There’s a great article by Joseph Esposito in the current issue of the Journal of Electronic Publishing, “Open Access 2.0: Access to Scholarly Publications Moves to a New Phase” (found via the always informative Scholarly Kitchen blog). This article is required reading for anyone interested in the future of science publication, as it takes a hard look at the economic models available. Esposito argues that the problem with many of the current open access offerings is that they’re trying to replicate what’s already offered by established journals, rather than playing to the real strengths of open access, and that there’s certainly room in the market for many different types of offerings.

—article continues—

A few points that particularly resonate:

1) Attention is the scarce commodity we’re all struggling with now:

“A service that winnows through the huge outpouring of information and says (with authority), Pay attention to this; pay less attention to that; and as for that other thing, ignore it entirely—such a service is well worth paying for. The name of that service is publishing.”

2) In choosing your business model, you must know who your customer really is:

“…publishing is a service for readers, open access a service for authors. They both work best when the beneficiaries of the services pay for the benefits they receive…There is a paradox here: for open-access activity to be economically sustainable, the customer to be satisfied is the author, not the readers who receive the content at no cost to themselves.”
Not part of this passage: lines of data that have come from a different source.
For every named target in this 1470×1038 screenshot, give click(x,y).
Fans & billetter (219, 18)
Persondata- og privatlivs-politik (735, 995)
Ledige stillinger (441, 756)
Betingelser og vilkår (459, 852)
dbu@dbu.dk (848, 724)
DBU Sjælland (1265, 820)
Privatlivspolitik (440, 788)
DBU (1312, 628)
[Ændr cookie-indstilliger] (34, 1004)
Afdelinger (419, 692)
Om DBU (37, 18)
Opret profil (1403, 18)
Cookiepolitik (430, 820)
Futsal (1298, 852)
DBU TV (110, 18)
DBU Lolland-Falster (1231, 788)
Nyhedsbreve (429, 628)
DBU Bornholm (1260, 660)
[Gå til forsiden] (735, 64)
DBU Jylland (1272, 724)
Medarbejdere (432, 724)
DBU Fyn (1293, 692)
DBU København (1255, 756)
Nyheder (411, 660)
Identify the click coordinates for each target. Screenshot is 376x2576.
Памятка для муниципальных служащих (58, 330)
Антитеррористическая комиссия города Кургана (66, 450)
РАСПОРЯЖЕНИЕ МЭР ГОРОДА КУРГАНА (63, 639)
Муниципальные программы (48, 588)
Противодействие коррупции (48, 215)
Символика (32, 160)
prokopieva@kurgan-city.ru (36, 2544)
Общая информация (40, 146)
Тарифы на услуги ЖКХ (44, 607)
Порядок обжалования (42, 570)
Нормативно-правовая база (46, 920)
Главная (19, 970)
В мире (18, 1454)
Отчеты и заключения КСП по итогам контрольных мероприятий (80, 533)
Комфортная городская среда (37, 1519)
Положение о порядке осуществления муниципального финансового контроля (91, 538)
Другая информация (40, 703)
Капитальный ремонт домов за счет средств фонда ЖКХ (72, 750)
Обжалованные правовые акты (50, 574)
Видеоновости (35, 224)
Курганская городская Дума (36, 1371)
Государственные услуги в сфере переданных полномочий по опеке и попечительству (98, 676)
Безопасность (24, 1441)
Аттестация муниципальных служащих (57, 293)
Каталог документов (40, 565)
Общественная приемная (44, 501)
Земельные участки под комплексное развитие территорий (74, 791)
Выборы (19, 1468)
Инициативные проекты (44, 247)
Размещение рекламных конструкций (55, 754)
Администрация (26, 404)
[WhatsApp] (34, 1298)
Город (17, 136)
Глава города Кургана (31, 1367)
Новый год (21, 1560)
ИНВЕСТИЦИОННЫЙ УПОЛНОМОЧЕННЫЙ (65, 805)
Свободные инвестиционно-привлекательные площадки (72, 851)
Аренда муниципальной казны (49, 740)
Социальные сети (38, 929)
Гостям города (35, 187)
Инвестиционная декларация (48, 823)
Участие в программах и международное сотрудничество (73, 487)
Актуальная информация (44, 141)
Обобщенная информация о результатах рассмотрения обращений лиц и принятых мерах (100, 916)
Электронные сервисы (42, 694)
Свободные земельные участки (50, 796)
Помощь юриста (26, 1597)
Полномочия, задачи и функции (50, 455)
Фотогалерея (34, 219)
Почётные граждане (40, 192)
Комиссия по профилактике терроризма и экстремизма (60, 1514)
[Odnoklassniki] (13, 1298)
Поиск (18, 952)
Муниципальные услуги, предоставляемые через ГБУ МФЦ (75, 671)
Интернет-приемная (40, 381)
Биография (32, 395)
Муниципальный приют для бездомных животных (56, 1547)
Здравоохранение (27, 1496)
3) Libraries that serve as repositories for papers may be facing an economic crisis:

“Many of the current open-access services have not yet figured out their economics. Academic libraries, for example, in providing open-access repository services for faculty, often fail to charge either the individual researcher or the researcher’s department for the service, unlike the print shop in our example above. Instead, the service is provided free of charge by the library, though obviously the cost becomes part of the library’s (growing) overhead. Such services fall into the trap of thinking they can operate without capital.”

4) He suggest the future of the PLOS journals lies in limiting their editorial overhead:

“It is interesting to speculate whether PLoS will eventually take the next step: stop reviewing papers prior to publication, but provide robust software tools to encourage comments on already published documents—post-publication peer review. “

Interesting stuff, I’m sure many will disagree with his conclusions, but it’s nice to see someone talking hard numbers and economics, rather than focusing solely on the idealism that drives much of the open access movement.